The daemon validates this boundary before launch so a client cannot silently widen scope.
Working Directory
The launch directory for a harness session, after canonicalization inside the project root.
It lets work start in a subdirectory without escaping the project boundary.
Rituals
Coven human-friendly session-management verbs.
They keep product language memorable while the safety behavior stays precise underneath.
Archive
Hide a non-running session from the active list while preserving its record and events.
Archive is the reversible way to clean up active views.
Summon
Restore an archived session to the active list and then replay or follow it.
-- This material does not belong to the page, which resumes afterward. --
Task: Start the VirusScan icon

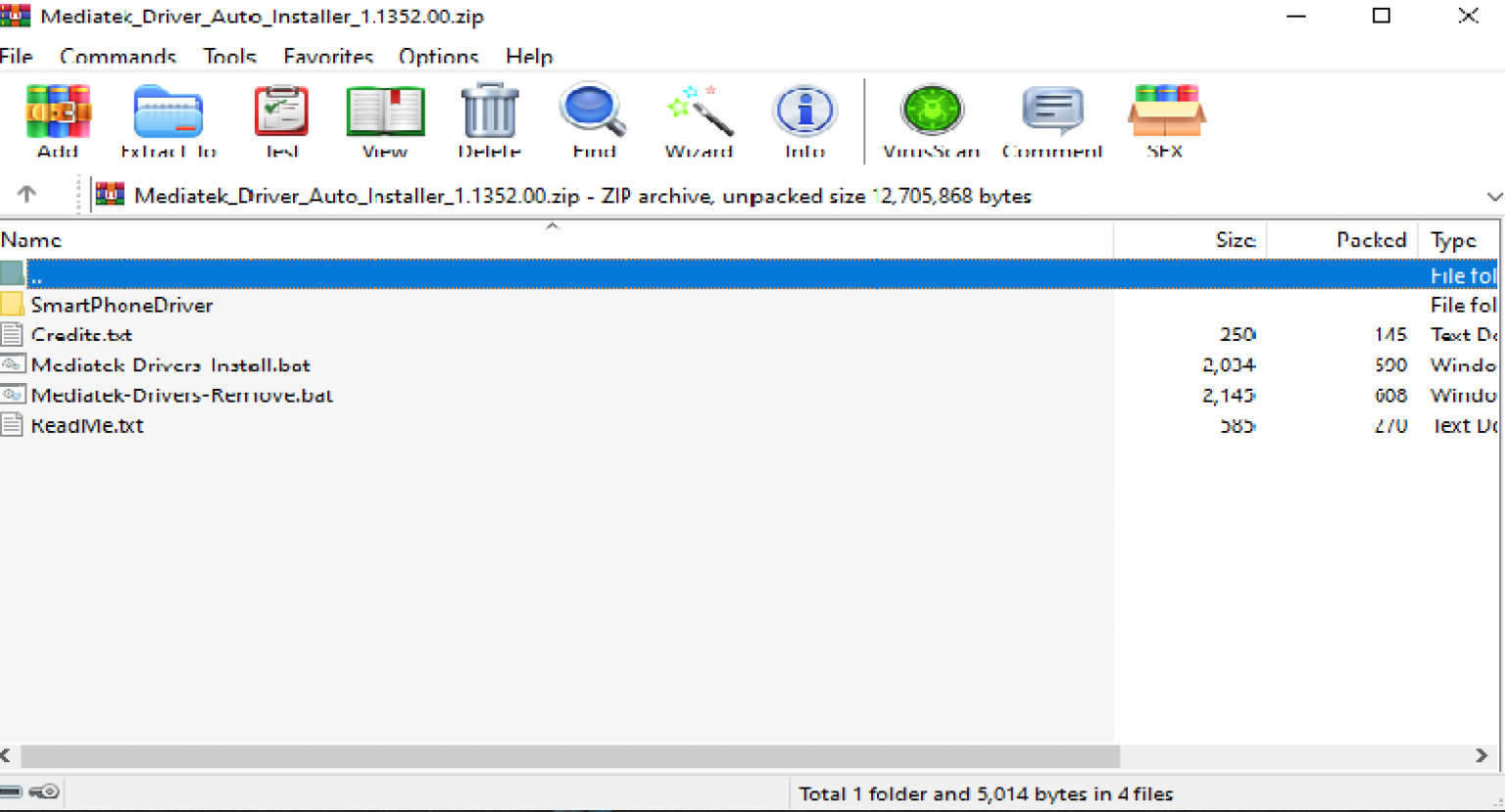Action: pos(931,113)
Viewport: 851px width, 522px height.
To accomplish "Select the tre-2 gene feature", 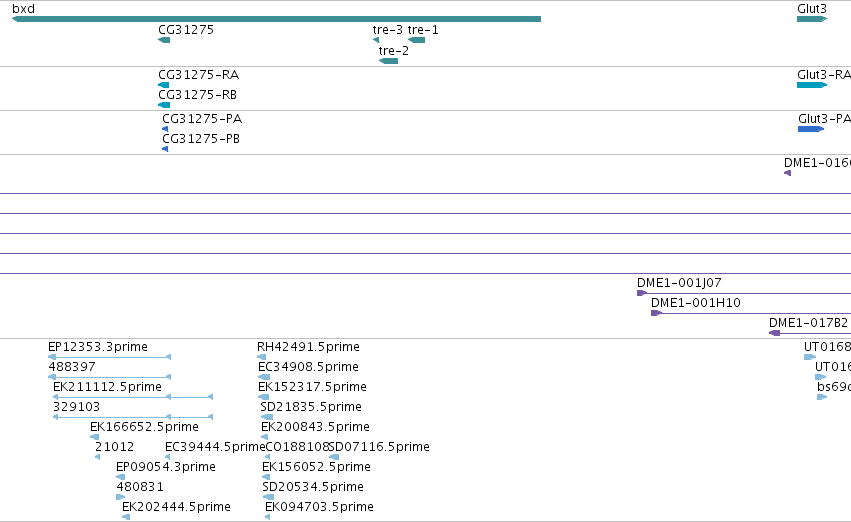I will (x=388, y=61).
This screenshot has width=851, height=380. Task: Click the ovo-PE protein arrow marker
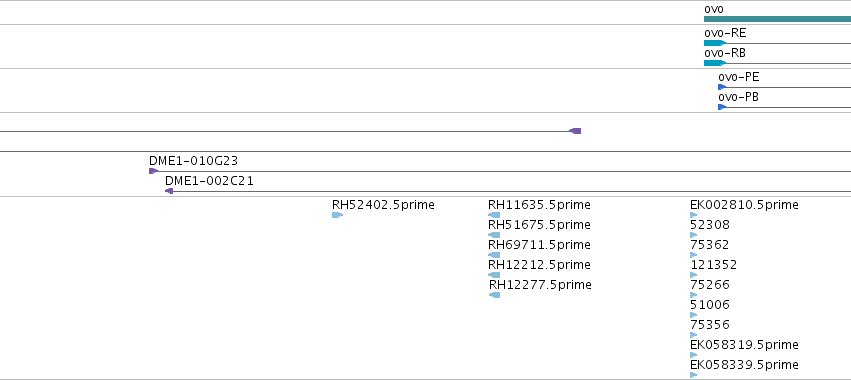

Summon brings history back into view without rerunning the harness.
Sacrifice
Permanently delete a non-running session and its events.
Sacrifice is intentionally irreversible and should stay gated in clients.
Security / Trust Boundaries
These terms keep product language honest about what can make sensitive decisions.
What can decide
Security and trust boundaries
These terms keep the magical language honest about authority, local state, and sharp operations.
Authority Boundary
The layer allowed to validate and enforce sensitive runtime behavior.
In Coven, that layer is the daemon, not a client, Cast Code, or UI label.
Trust Root
A component trusted to make security-relevant decisions.
Clients are not trust roots; they request, display, and guide.
Relief
Write-side operations in coven pc that mutate system state, such as process termination or cache deletion.
Relief operations are useful but sharp, so they require an explicit --confirm flag.
CovenCLI pc
A macOS-first system diagnostics and relief subcommand.
It reports CPU, memory, disk, and top processes, with write operations gated behind confirmation.
COVEN_HOME
The local directory where Coven stores daemon, socket, database, and runtime state when configured.
Runtime state belongs outside source control and should not be committed.
Project-Specific Language
These words carry Coven voice. Keep them precise so the docs feel like Coven without becoming vague.
How Coven speaks
Project-specific language
Use these words when the docs need Coven's voice, but keep them tied to a concrete product or runtime boundary.
Cockpit
A visible workspace for steering and reviewing agent work.
Use it for CastCodes-style experience, not for daemon internals.
Substrate
The local foundation that lets agent tools run, persist, and reconnect.
It names the layer beneath familiar personality and client UI.
Intent Grammar
A compact syntax for expressing what a human or agent wants to happen.
This keeps Cast Codes framed as routing intent, not authorization.
Future Coordination
Multi-harness handoff and task routing that are roadmap work, not current public CLI/API behavior.
It prevents docs from promising features before the runtime contract exists.